The Ghawar anticline (GA) is the super-giant anticline belonging to a set of giant anticlines called the Rayn anticlines (RA) developed in the Eastern Province (EP), Saudi Arabia. The RA is situated within the Arabian block microplate forming the distant foreland of the Zagros. For the first time, using the ‘Reviewed ISC Earthquake Catalogue’ for the period of 1970-2010, it is demonstrated that the EP crust is seismogenic down to a depth of ∼15 km or more and has a typical surface width of ∼220 km; this width is ostensibly six-times wider than that of GA. The Saudi Geological Survey (SGS) Earthquake Network Catalogue is utilized to study local seismicity. The GA is locally seismically active such that 826 events have occurred during the period of 2005-2010, with a maximum magnitude of ML 4.24. Magnitude completeness (Mc) analysis, based on the assumption of self-similarity, suggests that all local earthquakes above a cut-off magnitude of ³2.7 have been detected in EP. Certain basic estimates on the average depth of origin of the induced events and histogram plot on the frequency of induced and ambient (natural) seismicity are illustrated. The induced events came almost in equal proportions from the Uthmaniyah-Hawaiyah and Haradh production divisions belonging to the central and southern oil/gas Fields in GA. Poroelastic parameters of the reservoir are reviewed with respect to the induced seismicity. Focal-depth distribution of events along the strike direction of seismic zones follows the ‘En-Nala axis’ in the GA and is used, together with ISC data, to broadly define the seismogenic crust from a 3D-perspective.
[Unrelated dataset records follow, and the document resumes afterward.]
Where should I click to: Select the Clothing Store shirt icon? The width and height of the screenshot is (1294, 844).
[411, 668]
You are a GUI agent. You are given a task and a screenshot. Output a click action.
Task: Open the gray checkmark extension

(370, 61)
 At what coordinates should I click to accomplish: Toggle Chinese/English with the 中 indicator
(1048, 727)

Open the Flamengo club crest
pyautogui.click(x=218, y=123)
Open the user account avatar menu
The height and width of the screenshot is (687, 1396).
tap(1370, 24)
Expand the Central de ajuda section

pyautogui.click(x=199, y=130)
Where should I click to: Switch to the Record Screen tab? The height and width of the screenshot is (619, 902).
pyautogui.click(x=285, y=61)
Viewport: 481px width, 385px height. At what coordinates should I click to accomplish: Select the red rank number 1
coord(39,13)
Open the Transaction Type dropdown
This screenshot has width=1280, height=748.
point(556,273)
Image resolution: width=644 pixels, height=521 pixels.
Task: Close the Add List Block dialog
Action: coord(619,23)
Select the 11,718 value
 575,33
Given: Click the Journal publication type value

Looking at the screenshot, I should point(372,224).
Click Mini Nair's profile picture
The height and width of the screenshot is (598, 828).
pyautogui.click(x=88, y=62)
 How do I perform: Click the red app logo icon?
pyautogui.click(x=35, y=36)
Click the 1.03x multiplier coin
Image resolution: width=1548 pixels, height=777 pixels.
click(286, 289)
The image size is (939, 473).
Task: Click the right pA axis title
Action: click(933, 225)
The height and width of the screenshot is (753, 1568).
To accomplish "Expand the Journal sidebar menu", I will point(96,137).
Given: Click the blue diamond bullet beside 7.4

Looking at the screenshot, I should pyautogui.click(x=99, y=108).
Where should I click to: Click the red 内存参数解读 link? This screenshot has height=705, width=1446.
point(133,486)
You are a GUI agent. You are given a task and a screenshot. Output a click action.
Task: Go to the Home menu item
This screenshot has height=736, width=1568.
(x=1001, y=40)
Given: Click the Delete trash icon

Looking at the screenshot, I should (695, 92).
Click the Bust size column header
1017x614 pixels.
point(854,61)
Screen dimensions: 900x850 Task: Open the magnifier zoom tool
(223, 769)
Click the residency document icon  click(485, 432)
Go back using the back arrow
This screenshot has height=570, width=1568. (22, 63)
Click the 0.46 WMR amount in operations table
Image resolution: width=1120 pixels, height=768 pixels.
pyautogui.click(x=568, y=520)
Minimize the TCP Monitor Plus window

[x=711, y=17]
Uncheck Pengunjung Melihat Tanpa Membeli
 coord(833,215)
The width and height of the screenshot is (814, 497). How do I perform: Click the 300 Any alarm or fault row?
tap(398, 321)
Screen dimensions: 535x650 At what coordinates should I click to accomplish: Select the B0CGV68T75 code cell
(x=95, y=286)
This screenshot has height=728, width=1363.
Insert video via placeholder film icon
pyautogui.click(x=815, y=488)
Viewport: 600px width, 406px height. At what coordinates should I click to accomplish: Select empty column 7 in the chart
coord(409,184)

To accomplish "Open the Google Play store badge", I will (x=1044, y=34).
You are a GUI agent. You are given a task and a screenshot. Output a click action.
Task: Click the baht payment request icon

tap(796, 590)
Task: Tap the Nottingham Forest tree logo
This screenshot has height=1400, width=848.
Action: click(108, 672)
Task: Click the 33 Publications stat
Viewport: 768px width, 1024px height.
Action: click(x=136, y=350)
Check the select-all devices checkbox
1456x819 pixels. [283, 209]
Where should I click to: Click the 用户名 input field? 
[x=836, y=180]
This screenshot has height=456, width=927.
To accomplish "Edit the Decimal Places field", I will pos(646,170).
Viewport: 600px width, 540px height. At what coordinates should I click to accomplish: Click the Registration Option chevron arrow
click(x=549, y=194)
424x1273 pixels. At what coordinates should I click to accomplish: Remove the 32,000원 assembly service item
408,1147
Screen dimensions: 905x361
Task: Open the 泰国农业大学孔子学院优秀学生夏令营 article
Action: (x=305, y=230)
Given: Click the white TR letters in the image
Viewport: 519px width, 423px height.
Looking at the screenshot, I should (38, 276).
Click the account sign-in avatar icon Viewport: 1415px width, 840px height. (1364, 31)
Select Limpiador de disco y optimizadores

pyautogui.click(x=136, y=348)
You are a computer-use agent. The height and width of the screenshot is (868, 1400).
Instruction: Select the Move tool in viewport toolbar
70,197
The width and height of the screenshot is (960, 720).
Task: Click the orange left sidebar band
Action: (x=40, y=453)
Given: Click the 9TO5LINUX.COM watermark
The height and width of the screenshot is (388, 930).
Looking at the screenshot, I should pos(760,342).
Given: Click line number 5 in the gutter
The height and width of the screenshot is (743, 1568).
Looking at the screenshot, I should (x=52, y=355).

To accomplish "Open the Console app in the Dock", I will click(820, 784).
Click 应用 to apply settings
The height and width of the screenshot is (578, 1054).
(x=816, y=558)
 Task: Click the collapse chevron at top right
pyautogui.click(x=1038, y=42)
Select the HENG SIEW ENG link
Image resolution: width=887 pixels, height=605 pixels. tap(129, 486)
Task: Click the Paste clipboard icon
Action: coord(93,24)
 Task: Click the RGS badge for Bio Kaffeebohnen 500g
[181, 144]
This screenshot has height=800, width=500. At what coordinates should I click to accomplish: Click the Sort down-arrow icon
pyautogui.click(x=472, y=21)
Seismic activity below both production divisions is supposedly triggered by hydrocarbon fluid-extraction; locally triggered seismicity shows better correlation to mutually opposite reverse faults transgressing the Haradh and Uthmaniyah-Hawaiyah production divisions under the influence of regional compressive stress oriented along N40°E. Results from four composite focal mechanism solutions also support this contention.